What the task asks: Whenever the word "options" turns up in a line below, that line should be copied.

Material provided:
- - -

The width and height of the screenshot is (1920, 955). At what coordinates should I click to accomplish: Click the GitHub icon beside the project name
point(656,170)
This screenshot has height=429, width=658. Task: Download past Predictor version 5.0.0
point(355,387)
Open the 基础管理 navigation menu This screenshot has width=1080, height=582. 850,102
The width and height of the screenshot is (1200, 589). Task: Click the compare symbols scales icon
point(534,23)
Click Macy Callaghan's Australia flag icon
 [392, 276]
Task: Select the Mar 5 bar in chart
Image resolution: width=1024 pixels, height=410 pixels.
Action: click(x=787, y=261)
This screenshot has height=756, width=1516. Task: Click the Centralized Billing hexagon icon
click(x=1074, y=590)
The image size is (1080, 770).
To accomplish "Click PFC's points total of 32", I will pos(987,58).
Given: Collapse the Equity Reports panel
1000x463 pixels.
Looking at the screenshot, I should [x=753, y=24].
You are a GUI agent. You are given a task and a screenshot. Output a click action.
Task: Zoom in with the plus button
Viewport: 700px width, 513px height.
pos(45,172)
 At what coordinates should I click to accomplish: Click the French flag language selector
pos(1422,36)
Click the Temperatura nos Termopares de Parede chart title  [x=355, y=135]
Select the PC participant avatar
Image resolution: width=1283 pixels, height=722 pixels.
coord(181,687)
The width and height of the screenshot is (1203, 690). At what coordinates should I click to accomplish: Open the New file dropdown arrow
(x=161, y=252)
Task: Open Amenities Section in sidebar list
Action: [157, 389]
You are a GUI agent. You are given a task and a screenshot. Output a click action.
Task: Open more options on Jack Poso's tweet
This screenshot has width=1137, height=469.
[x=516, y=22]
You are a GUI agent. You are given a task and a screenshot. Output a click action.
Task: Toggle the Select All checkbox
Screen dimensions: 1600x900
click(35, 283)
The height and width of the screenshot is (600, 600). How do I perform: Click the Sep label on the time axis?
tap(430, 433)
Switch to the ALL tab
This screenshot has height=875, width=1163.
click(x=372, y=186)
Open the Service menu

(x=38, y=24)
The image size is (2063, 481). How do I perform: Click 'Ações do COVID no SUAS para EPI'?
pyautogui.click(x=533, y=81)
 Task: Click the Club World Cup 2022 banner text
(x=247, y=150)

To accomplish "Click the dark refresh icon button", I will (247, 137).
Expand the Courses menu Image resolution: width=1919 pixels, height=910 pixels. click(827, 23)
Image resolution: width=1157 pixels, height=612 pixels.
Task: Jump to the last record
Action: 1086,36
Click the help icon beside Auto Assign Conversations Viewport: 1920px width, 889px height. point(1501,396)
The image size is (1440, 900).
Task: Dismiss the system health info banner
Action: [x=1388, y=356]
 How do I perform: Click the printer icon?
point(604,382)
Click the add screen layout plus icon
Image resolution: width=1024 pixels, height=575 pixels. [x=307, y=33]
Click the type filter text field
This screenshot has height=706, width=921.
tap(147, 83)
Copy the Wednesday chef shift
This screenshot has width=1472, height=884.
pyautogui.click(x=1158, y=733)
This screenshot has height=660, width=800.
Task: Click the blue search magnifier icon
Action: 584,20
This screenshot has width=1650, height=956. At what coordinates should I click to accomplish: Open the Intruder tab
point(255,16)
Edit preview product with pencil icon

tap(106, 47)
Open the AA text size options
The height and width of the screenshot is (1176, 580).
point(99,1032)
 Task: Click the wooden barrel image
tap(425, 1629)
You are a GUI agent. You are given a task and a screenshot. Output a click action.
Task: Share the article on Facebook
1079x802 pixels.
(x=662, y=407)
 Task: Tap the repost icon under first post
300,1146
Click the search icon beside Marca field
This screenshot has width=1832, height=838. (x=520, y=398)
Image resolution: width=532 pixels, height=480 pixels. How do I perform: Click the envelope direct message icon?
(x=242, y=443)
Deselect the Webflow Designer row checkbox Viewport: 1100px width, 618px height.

- - -

Response below:
Task: Open more options on Jack Poso's tweet
Open the AA text size options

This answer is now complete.